Problem to solve:
Look below for the line that contains "You are a GUI agent. The screenshot is 174×2576.", then copy it and each following line exactly, through and including the line that contains "#Sevalal statue (36, 2251)".

Data for processing:
# # #
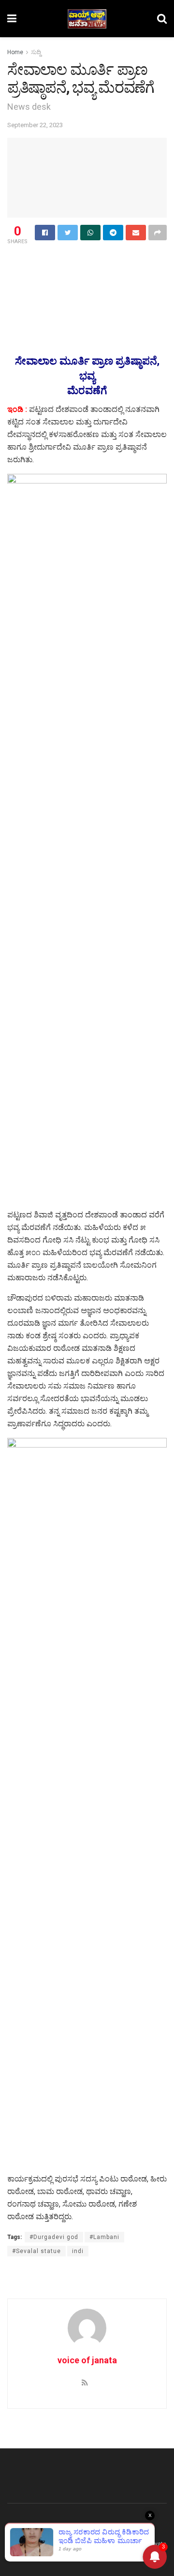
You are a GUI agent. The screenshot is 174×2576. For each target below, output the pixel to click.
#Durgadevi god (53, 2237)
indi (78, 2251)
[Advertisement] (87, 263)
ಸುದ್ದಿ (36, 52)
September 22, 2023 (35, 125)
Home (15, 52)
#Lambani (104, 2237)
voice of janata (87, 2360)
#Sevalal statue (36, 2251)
# # #
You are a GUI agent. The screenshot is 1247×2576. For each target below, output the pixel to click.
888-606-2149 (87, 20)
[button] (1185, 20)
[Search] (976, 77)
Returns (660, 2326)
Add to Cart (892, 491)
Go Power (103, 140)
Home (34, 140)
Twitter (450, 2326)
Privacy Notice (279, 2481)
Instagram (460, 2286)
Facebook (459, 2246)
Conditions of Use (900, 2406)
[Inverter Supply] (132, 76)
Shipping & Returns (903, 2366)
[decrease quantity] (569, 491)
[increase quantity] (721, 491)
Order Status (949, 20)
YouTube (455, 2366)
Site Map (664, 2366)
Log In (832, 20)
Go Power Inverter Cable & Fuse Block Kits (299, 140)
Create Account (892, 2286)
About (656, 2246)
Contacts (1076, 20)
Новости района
# # #
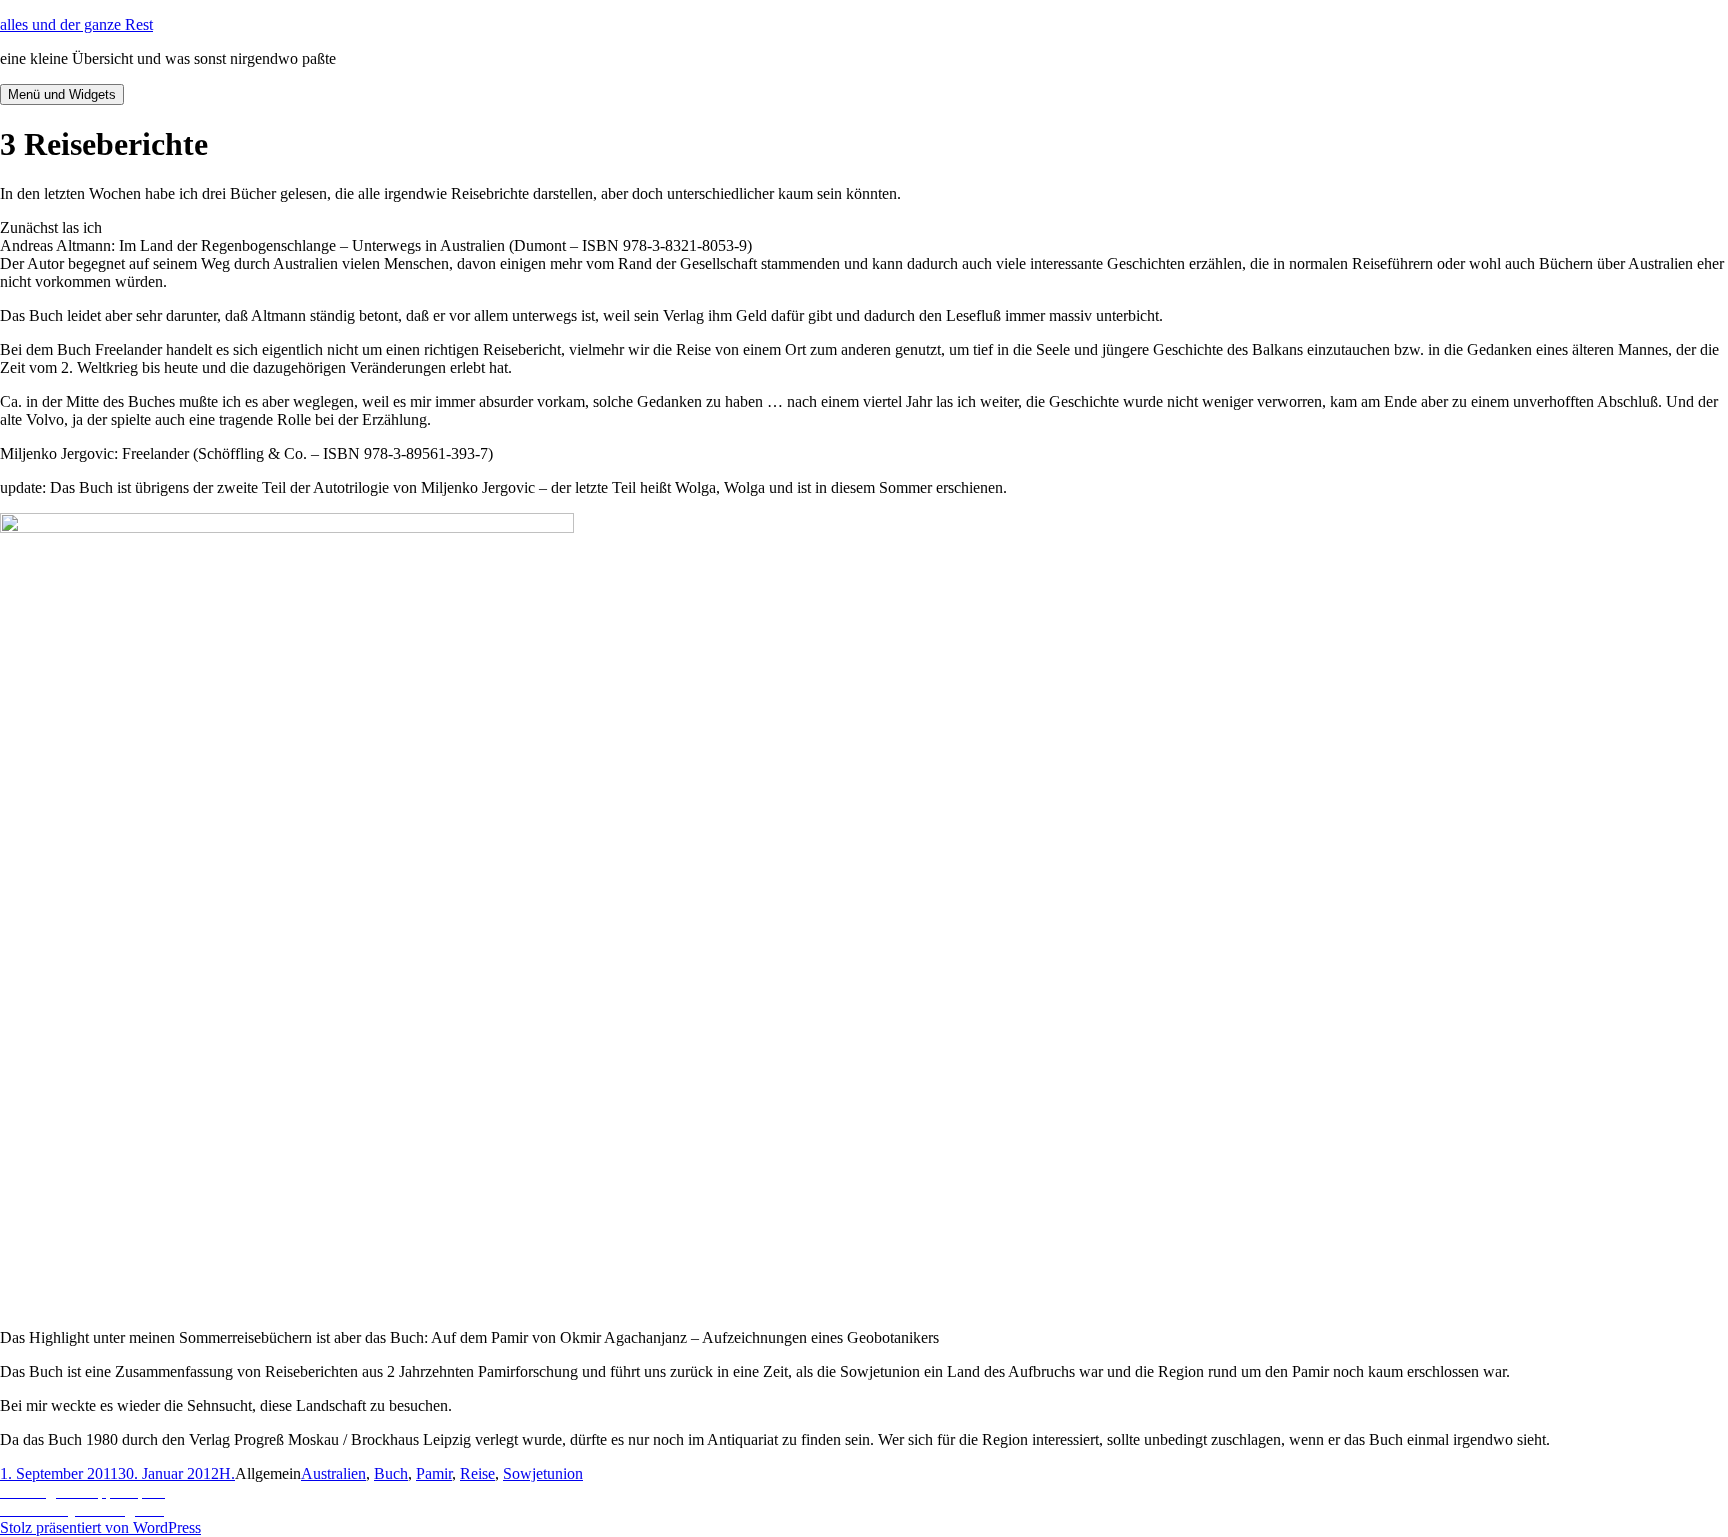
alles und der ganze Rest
# # #
Solution to this task:
You are a GUI agent. The screenshot is 174×2576. For each target below, output the pixel to click.
#Durgadevi god (53, 2237)
indi (78, 2251)
[Advertisement] (87, 263)
ಸುದ್ದಿ (36, 52)
September 22, 2023 (35, 125)
Home (15, 52)
#Lambani (104, 2237)
voice of janata (87, 2360)
#Sevalal statue (36, 2251)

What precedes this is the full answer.